March 6 proved to be a flash in the pan and was not indicative of stupendous growth for the CPUSA in Cleveland or elsewhere.  May Day, 1930 registered as a nonevent: “May Day in Cleveland broke no heads and made no history…The police were ready but found nothing to do.  Everybody was satisfied, unless it be some unsung hotspur thirsting for martyrdom.  From his standpoint the disappointing feature of the day was that no martyrs to Communism were made.”[13] March 6 proved itself an anomaly and the newspaper which once bristled with demands to restrict the rights of leftists, in response to a tepid May Day of about 600 Communists, now declared that “The right of petition and of free assemblage is so fundamental to liberty that any effort to suppress it is not only unfair but unsafe.”[14]  May Day 1933 was similarly languid.  About 1,500 Communists assembled in Public Square, made demands for unemployment relief, denounced Nazi persecution of Jews, and sang songs like “Solidarity Forever” and “Wave, Scarlet Banner Triumphantly (Bandiera Rossa)”; seemingly gone were the days of leftists singing “Star-Spangled Banner.”[15] Gone also, or for the most part, was the obsession with flags as symbols.  When “some city employee had hauled down the [American or Cleveland] flag from the Public Square flag pole just before the meeting,” only the local American Legion chairman seemed to care about the symbolism of such an act.[16] This trend of the Cleveland Communists making a poor show of their political acumen continued through the decade.  While “campaigning” for Ohio Governor, Cleveland CPUSA leader Andrew Onda was stereotypically assaulted with vegetables while speaking in Bellefontaine, Ohio, in 1936[17] and the anti-fascist periodical FIGHT publicly shamed Cleveland for its poor sales, notably being out-ordered by much smaller cities at a rate of 20:1.  As they put it:

Where are the trade unionists of Cleveland?  Where are the students and professional groups?  Where are the Socialists and Communists?  Where are the militant workers?  Is Cleveland with a population of one million sastified with a sale of 25 copies of FIGHT?  Is there no struggle against War and Fascism in Cleveland?[18]

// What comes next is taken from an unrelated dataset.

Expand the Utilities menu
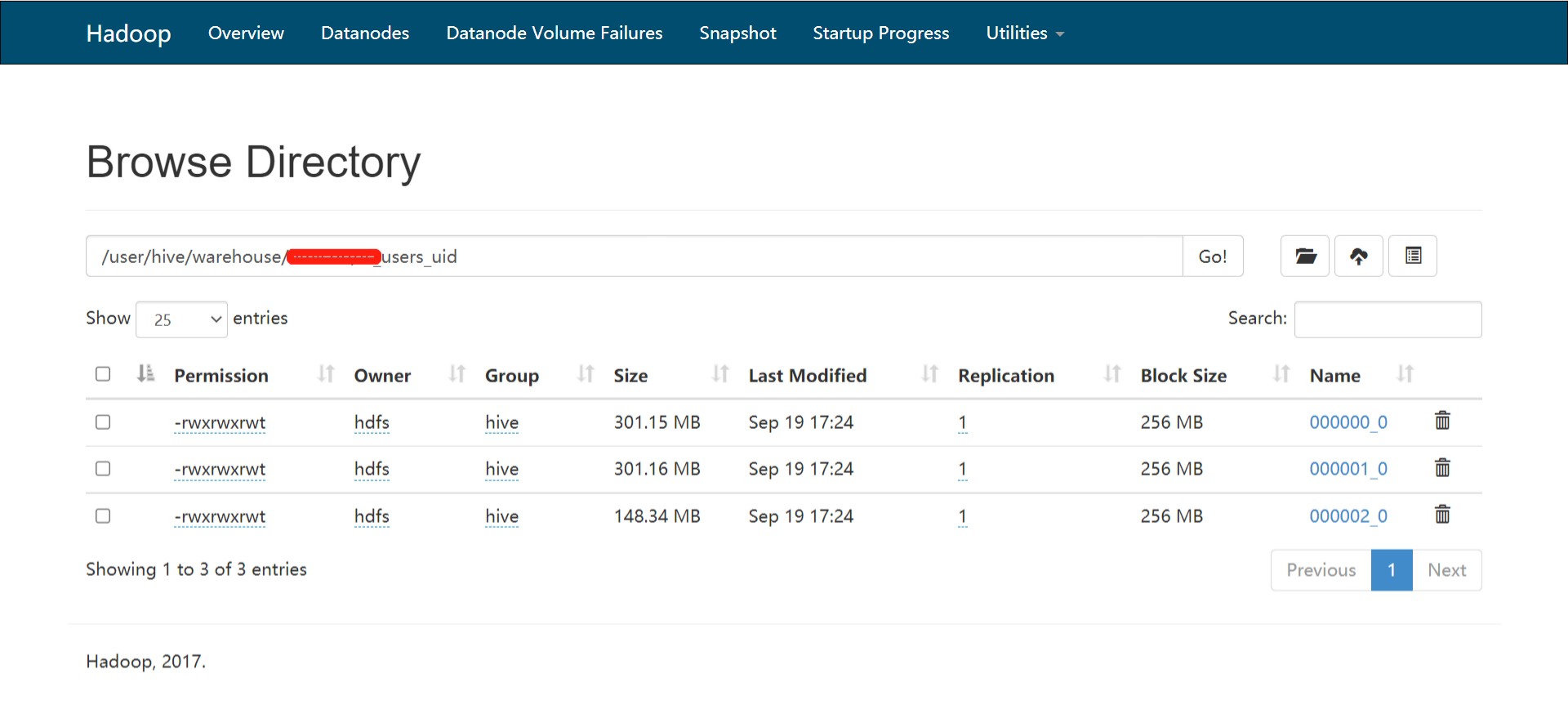Viewport: 1568px width, 705px height. [x=1025, y=33]
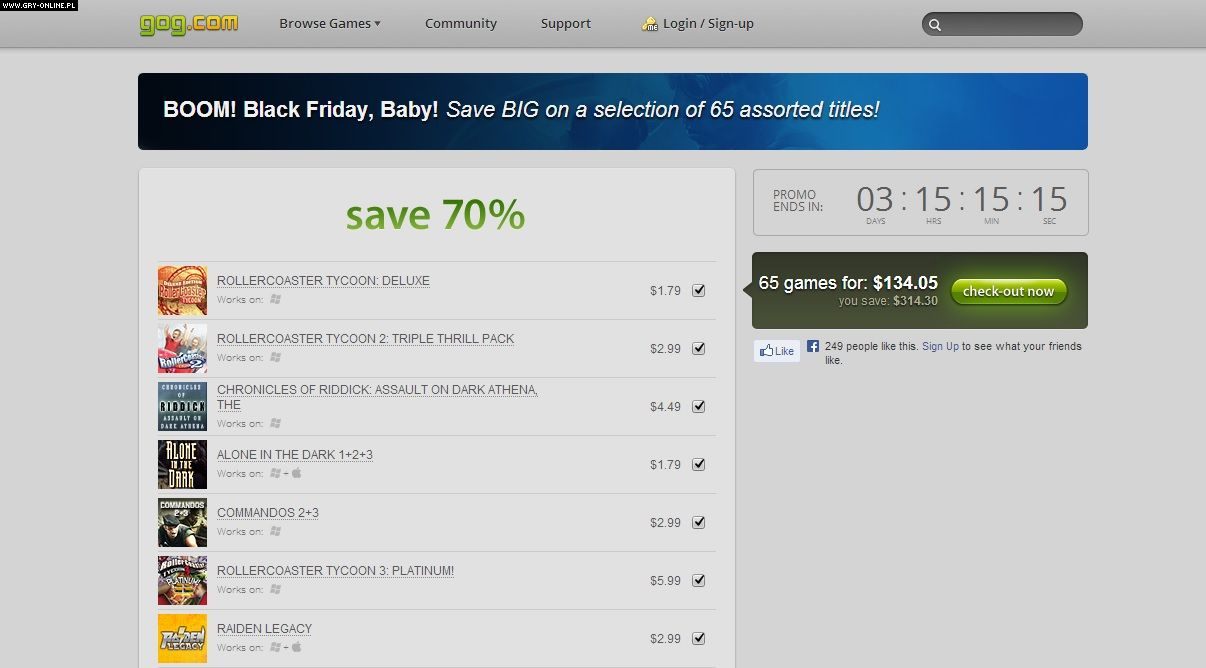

The closest the CPUSA ever came to re-approaching the socialist civic-nationalism of old was while acting under the “Popular Front” policy of the Comintern, which dictated that Communist parties align with non-proletarian groups, up to and including liberal and conservative political parties, to counteract the expansion of fascism.  Accepted hesitantly by the CPUSA leader during the 1930s and early 40s, Earl Browder, this resulted in the CPUSA becoming more “patriotic,” at least in public.  Thus, on January 22, 1939, Cleveland was the stage for the national leader of the CPUSA publicly singing “Star Spangled Banner” while welcoming back Cleveland veterans of the Abraham Lincoln Brigades from the Spanish Civil War.[19] Tellingly, the May Day in Cleveland for that year was restricted to the protest by several hundred Communists of the German consulate, itself closed for the holiday.[20] In other words, it was only under pressure from the Comintern to “be more American” that the CPUSA adopted the trappings of the civic-nationalism which defined the political tenor of the movement two decades prior, creating phrases like “Communism is 20th century Americanism”.  During this period Cleveland’s May Day, with the exception of the one-off International Unemployment Day, had degraded from a city-trembling march to a petty-protest done mostly on the part of Moscow-signed directives.  When assessing the legacy of Cleveland May Day, 1919, the CPUSA represents one direction toward which that radicalism developed: rigid Stalinist ideology, tepid tactics and demonstrations, and the marginalization of Cleveland as a center of American leftism.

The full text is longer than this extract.